O testemunho social foi constante na percepção missionária do movimento
wesleyano. A disciplina social que o metodismo nascente teve revela a identidade da
teologia metodista para os desafios urgentes hoje no Brasil. O movimento metodista
liderando por Wesley lutou contra a escassez de alimentos; denunciou a escravidão;
se opôs à guerra; buscou reformar o sistema educacional e prisional; denunciou o luxo
e a ganância, como as desigualdades visíveis na revolução industrial, apontou
caminhos para a solução da pobreza e do desemprego; escreveu livros para a
medicina popular; cuidou dos enfermos; inclusive criou ambulatórios; representando
assim um convite para a prática missionária atual do movimento metodista brasileiro
para não se acomodar enquanto a fome e as desigualdades, as injustiças e a
destruição do meio ambiente, sejam realidades presentes em nosso país.

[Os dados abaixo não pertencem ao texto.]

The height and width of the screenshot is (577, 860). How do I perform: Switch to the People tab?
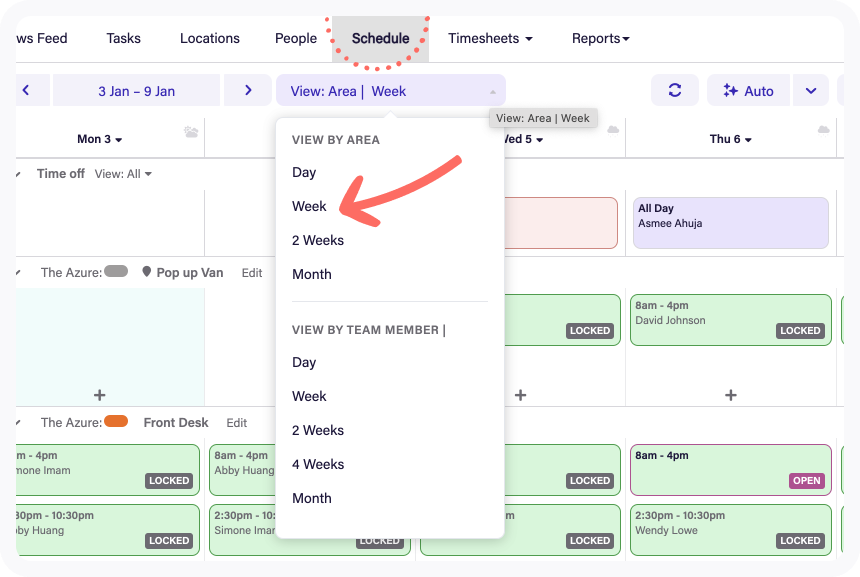(296, 38)
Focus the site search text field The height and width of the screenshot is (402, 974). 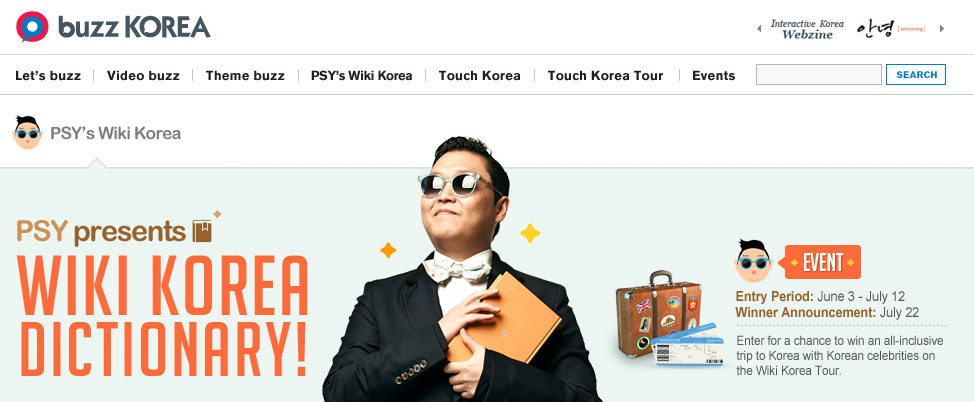(819, 75)
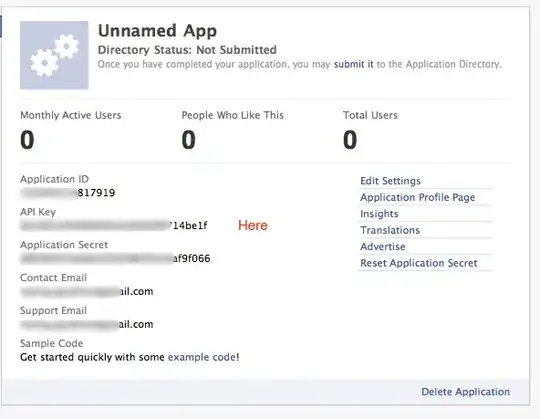Open the Edit Settings link

coord(390,181)
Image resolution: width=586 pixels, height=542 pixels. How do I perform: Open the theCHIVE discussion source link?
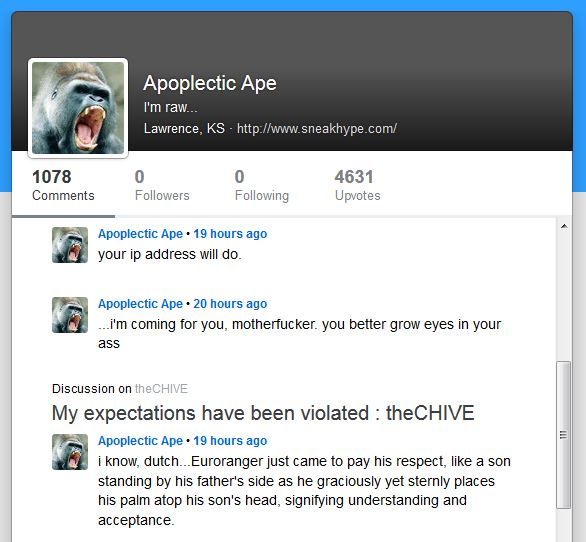(161, 389)
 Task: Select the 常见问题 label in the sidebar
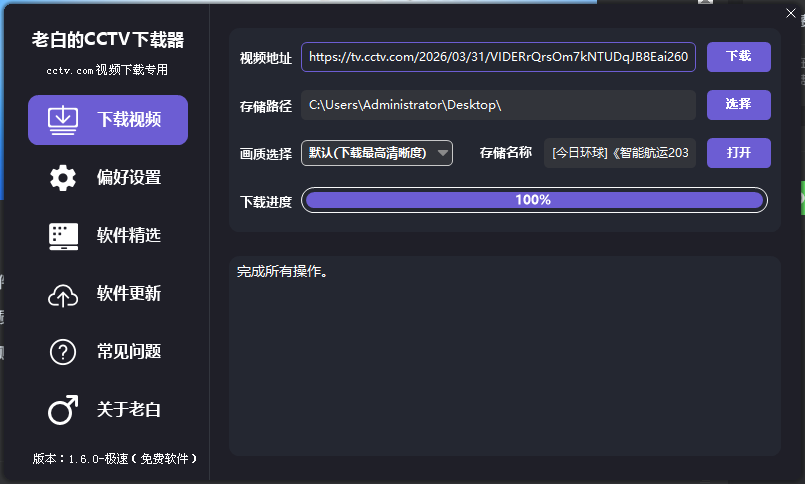point(129,352)
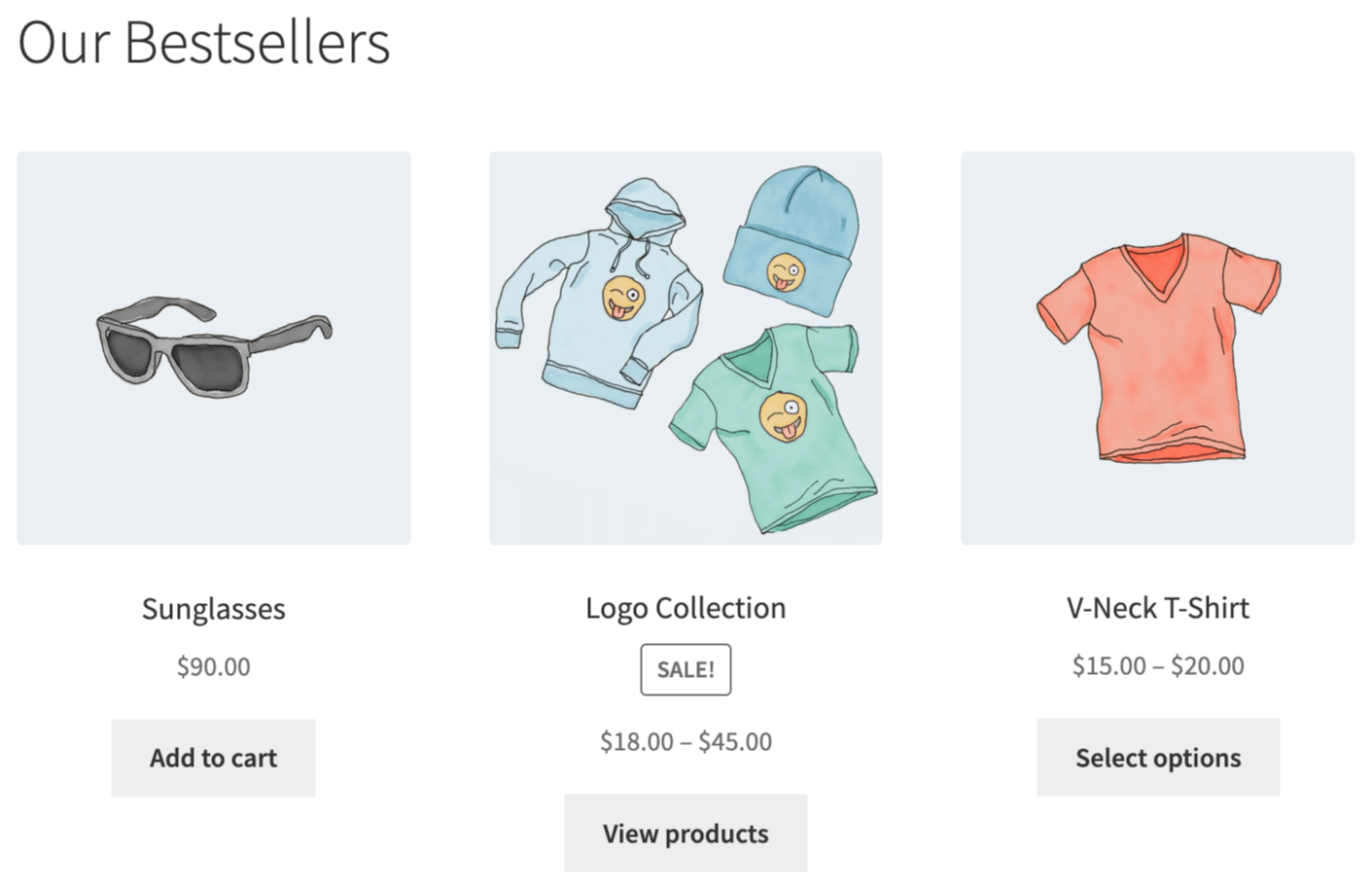The width and height of the screenshot is (1372, 891).
Task: Click the Our Bestsellers heading
Action: (x=206, y=42)
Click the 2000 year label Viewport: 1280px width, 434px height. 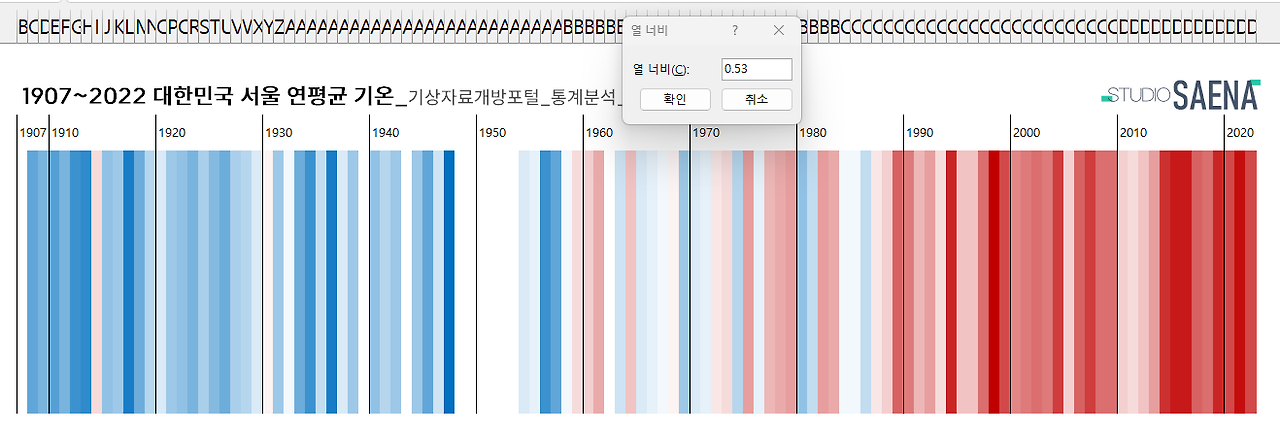tap(1026, 133)
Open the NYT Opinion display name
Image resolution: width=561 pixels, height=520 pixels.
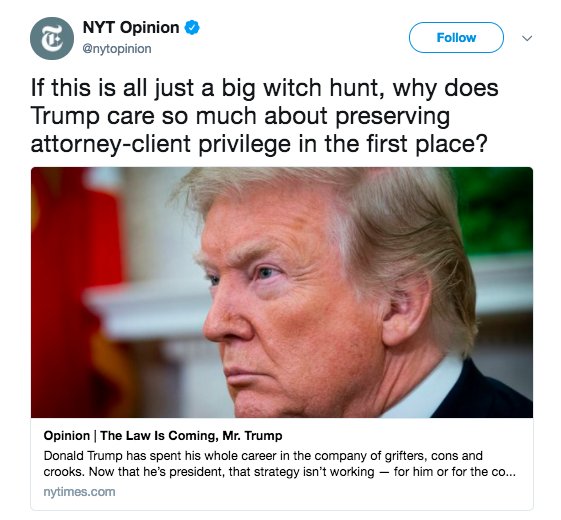point(131,28)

Em razão disso, reconhecemos a relação entre o sistema econômico e a noção
central de dignidade humana. O reconhecimento da dignidade humana só acontece
quando os direitos sociais são assegurados. E como observamos, esses direitos
sociais são negados pelo novo mito do capitalismo para sustentar a sua lógica
sacrificial. Consequentemente, quando buscamos alterar os valores e as condições
econômicas, é necessário não nos esquecermos de lutarmos e resistirmos
diariamente para que a noção de dignidade humana de todos os seres humanos seja
socialmente assegurada, e se torne parte do consenso social, político e religioso. E
por isso, que os metodistas no Brasil, tem uma missão fundamental e importante com
a prática social de sua teologia no país.